I dont think this has anything to do with the hardware. I think we have entered an age where users in general are not upgrading. As such, software can't demand more and more performance. The M1 came out at a time where mostly all hardware innovation had staggered. Default RAM in a laptop has been 16G for over 5 years. 2 years ago, you couldn't even get more than 16 in most laptops. As such, software hardware requirements havent changed. So any modern CPU is going to feel overpowered. This isn't unique to M1's.
That’s because today’s hw is perfectly capable of running tomorrow’s software at reasonable speed. There aren’t huge drivers of new functionality that needs new software. Displays are fantastic, cellular speeds are amazing and can stream video, battery life is excellent, UIs are smooth with no jankiness, and cameras are good enough.
Why would people feel the need to upgrade?
And this applies already to phones. Laptops have been slowing for even longer.
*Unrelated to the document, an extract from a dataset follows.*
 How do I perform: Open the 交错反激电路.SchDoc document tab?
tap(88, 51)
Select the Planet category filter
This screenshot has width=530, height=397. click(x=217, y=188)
Until everything starts running local inference. A real Siri that can operate your phone for you, and actually do things like process cross-app conditions ("Hey Siri, if I get an email from my wife today, notify me, then block out my calendar for the afternoon.") would use those increased compute and memory resources easily.
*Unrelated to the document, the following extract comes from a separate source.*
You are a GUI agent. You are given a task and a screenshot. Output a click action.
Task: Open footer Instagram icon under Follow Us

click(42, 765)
Apple has been shipping "neural" processors for a while now, and when software with local inference starts landing, Apple hardware will be a natural place for it. They'll get to say "Your data, on your device, working for you; no subscription or API key needed."
That's a very big maybe. The LLM experience locally is currently very very different from the hosted models most people play with. The future is still very uncertain.